== Work item ==
Output the span of lines from the one that contains "Open the emoji picker" through the end of the records, inclusive, exactly as written and free of pictures.

Data items
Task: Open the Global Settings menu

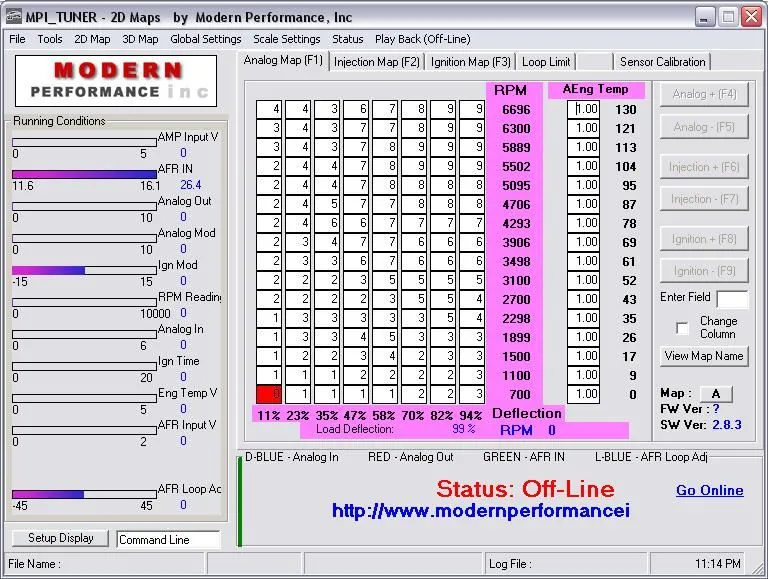Action: pyautogui.click(x=206, y=39)
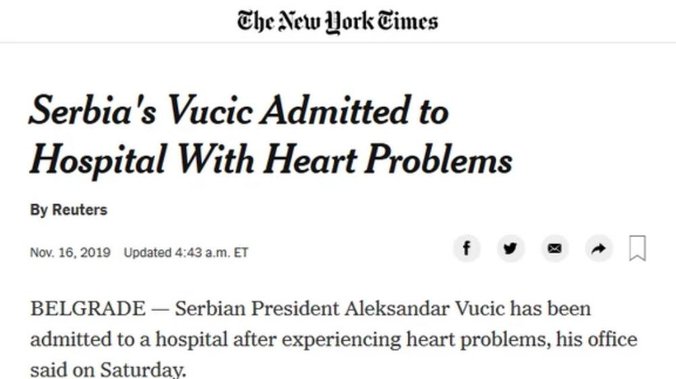Click Serbian President in the first paragraph

point(257,309)
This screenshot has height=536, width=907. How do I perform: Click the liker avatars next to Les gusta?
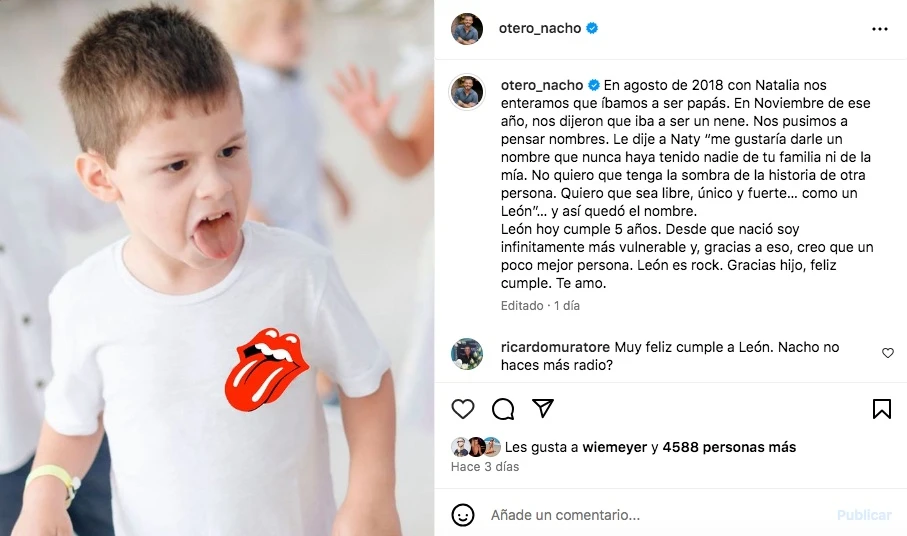tap(475, 447)
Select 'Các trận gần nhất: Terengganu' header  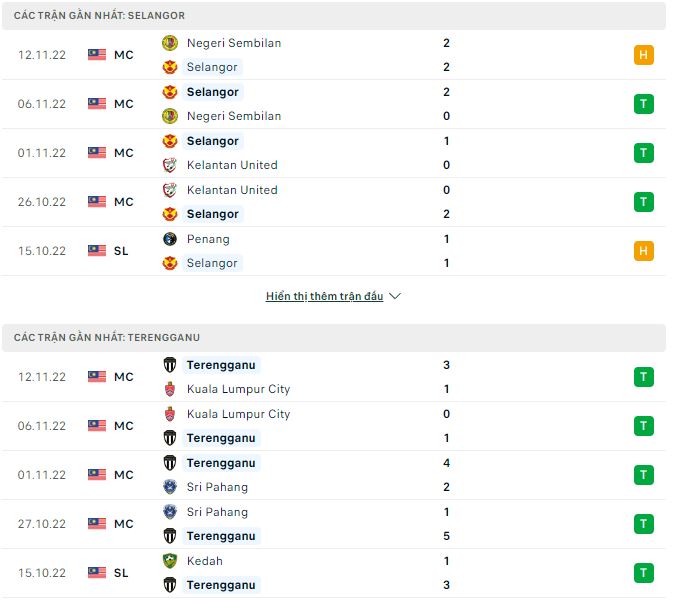(106, 338)
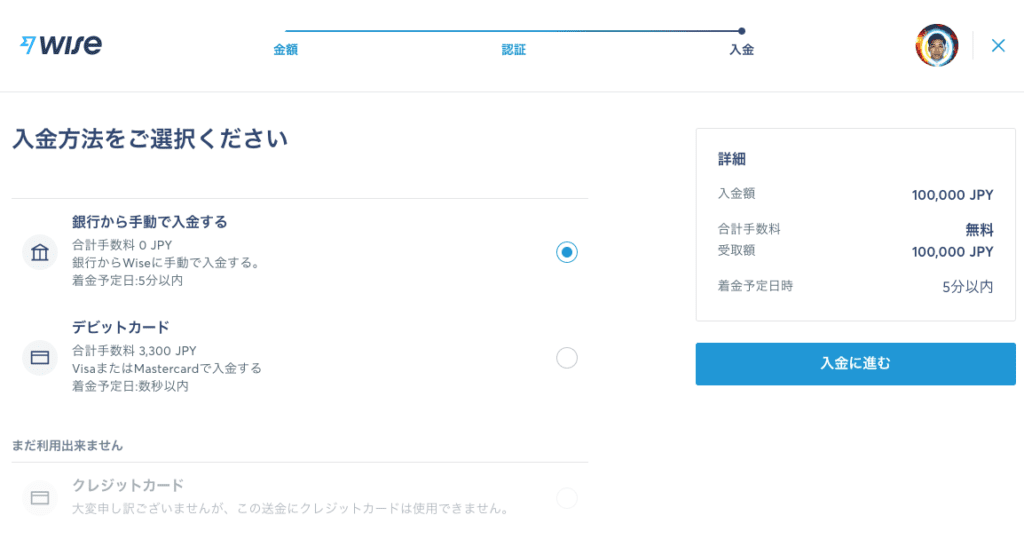Click the debit card icon
Viewport: 1024px width, 539px height.
click(x=40, y=357)
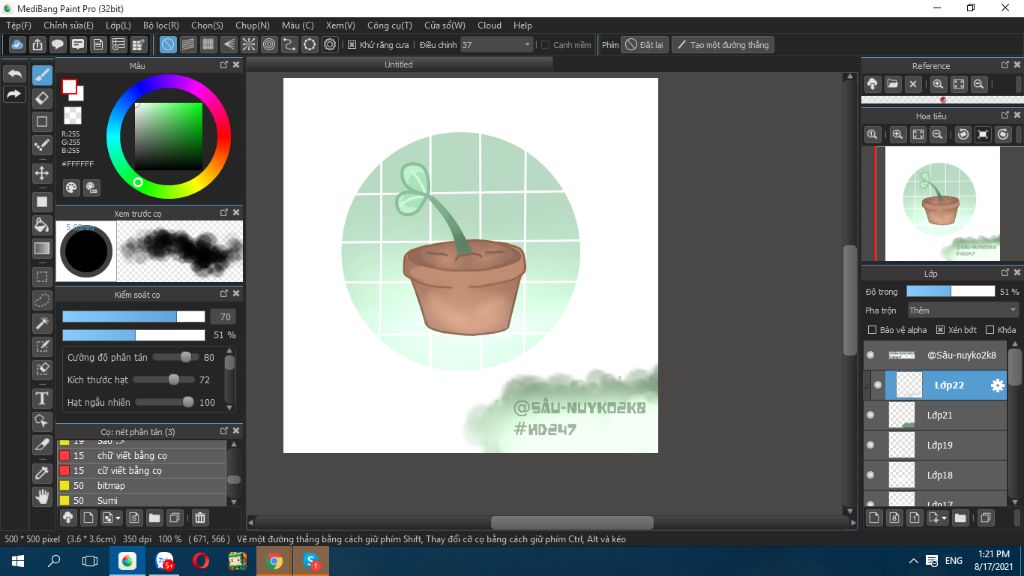This screenshot has height=576, width=1024.
Task: Toggle the Khử răng cưa checkbox
Action: (352, 45)
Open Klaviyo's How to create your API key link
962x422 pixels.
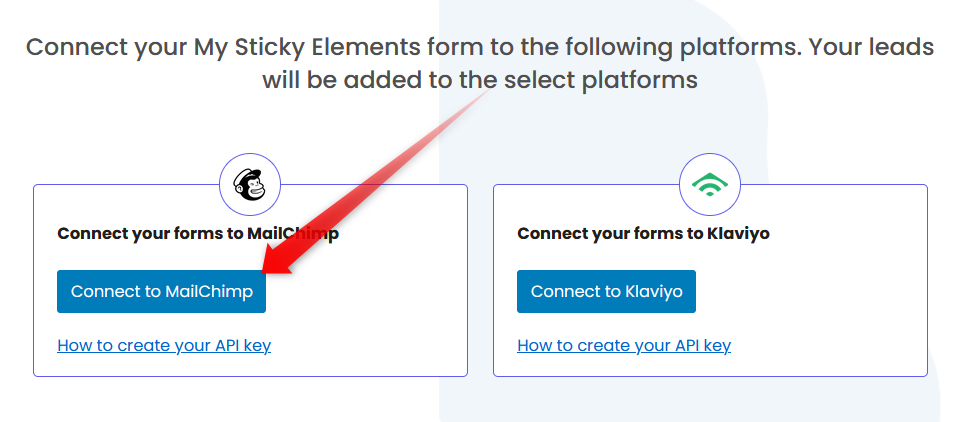[x=624, y=346]
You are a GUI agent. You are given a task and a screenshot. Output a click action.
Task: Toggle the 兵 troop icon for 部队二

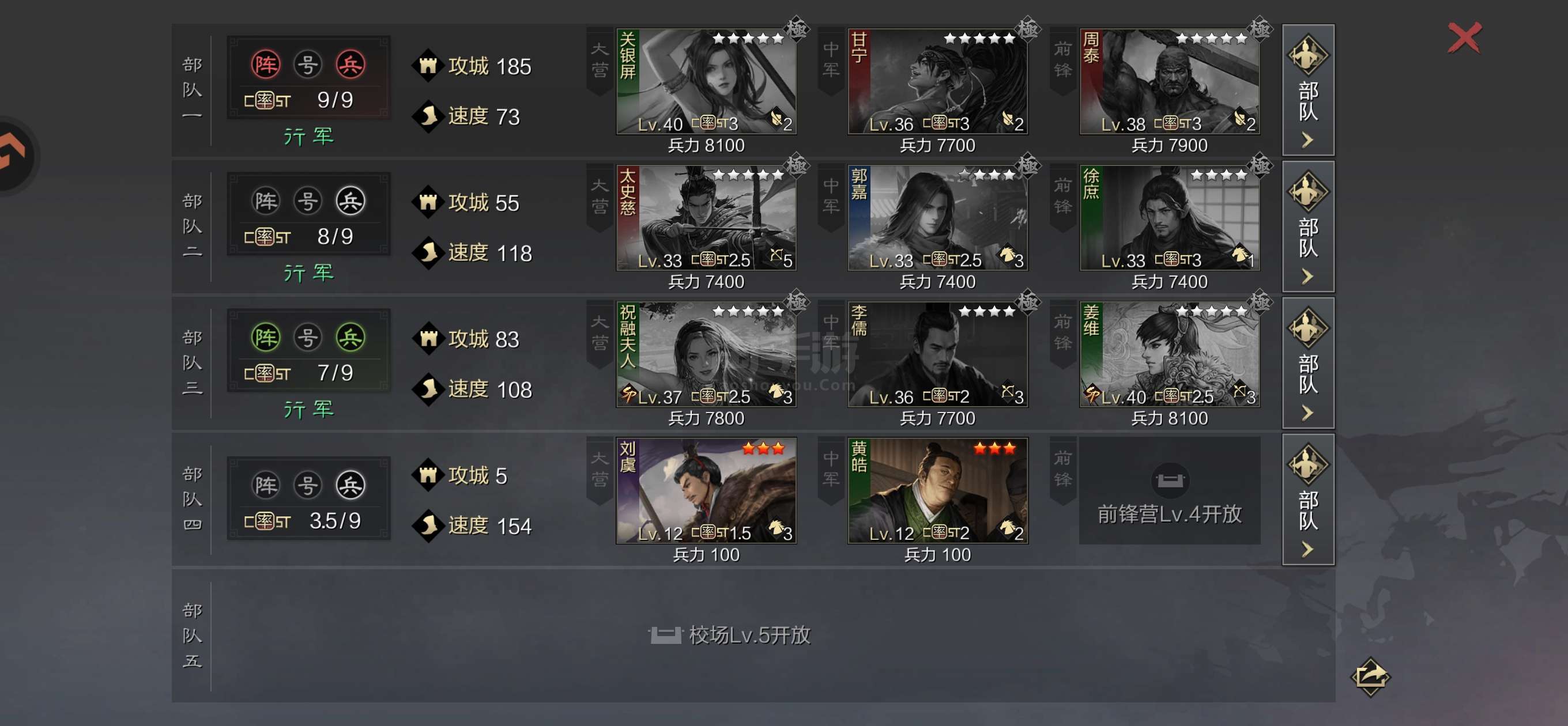point(350,201)
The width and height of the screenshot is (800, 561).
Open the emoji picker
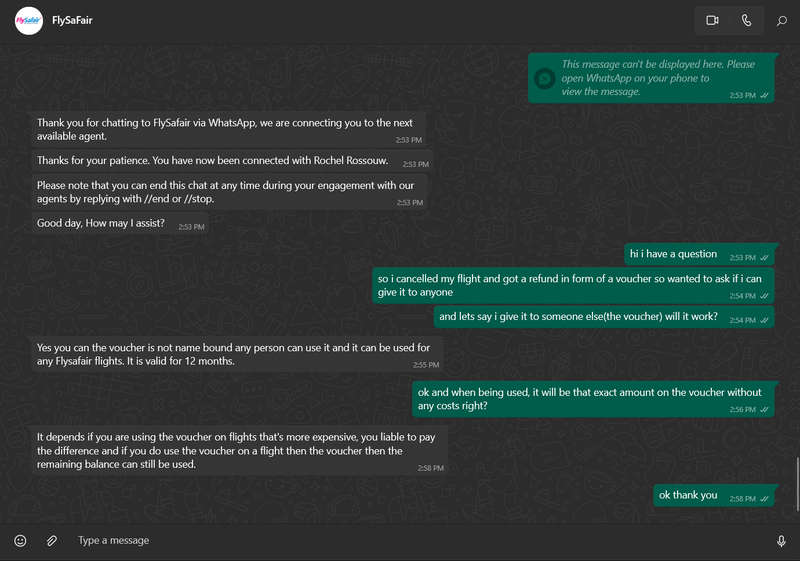tap(20, 541)
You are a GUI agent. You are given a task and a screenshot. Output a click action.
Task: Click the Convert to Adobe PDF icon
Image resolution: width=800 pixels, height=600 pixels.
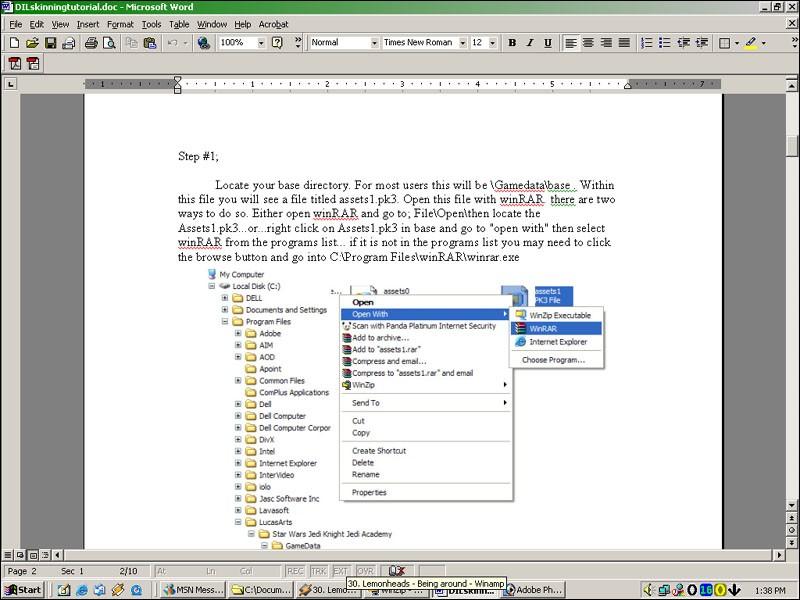[x=14, y=63]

== Task output ==
Open the emoji picker
tap(20, 541)
You are a GUI agent. You are given a task and a screenshot. Output a click action.
Task: Click the Convert to Adobe PDF icon
Image resolution: width=800 pixels, height=600 pixels.
[x=14, y=63]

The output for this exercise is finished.